Windows 7 password fail
June 12, 2013 5:32 PM   Subscribe

My Windows 7 password is not working, so naturally, I'm locked out of my computer/life. If my computer worked, I would continue googling for an answer. Unfortunately, this vintage Dell desktop I'm using is trying my patience.

Details: Acer netbook, windows 7, using usb keyboard (as always, since I prefer it to the netbook keyboard; anyway, for the past couple of months the netbook keyboard hasn't been working reliably). I am the only user of this computer and the only one who has had access to if for at least a week.

Situation: I left the room long enough for the computer to go to sleep. When I touched the keyboard, I got the message re unexpected shutdown (don't remember the exact words, but it's a Windows classic) and the option to restart in safe mode, etc. I selected the recommended "start normally" and everything was fine up to the Windows screen. When I entered my password (a very simple password that I use for every account not connected to anything sensitive), I got "incorrect password" and a prompt that did not match my usual log in password.
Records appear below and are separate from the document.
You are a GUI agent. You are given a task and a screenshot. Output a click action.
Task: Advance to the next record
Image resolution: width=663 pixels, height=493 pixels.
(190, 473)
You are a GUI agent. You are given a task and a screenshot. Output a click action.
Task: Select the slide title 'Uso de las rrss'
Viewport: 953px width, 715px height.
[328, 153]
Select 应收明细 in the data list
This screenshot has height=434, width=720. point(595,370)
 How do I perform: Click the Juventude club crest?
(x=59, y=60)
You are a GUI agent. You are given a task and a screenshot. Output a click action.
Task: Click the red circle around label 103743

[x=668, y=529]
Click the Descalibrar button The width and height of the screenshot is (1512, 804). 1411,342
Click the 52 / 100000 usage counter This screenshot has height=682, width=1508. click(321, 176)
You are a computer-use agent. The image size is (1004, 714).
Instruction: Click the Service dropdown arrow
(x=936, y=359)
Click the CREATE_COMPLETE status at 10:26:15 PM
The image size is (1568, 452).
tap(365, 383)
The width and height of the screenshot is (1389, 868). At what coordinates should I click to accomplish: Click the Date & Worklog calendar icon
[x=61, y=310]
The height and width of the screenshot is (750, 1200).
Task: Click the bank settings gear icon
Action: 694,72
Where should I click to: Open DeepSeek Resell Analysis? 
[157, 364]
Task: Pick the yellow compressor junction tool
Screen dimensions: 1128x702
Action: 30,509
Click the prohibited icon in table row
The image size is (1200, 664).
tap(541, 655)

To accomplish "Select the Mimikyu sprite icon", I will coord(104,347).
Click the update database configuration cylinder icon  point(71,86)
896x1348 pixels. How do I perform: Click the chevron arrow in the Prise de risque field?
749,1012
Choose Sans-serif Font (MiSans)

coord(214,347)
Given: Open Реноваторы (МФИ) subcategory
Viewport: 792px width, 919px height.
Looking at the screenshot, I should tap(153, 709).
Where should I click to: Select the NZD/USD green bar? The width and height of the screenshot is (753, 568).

WTF part: The prompt refers to my kids. Over the years I've used a few variations of their initials and birth years as passwords. (OK, Homeland Security - knock yourself out.) I don't remember setting up an account on this computer, which I've had for 3 years, with that info - although, obviously, I must have. The point is, I certainly never log in under that password - I have full admin rights with my regular log in name/password.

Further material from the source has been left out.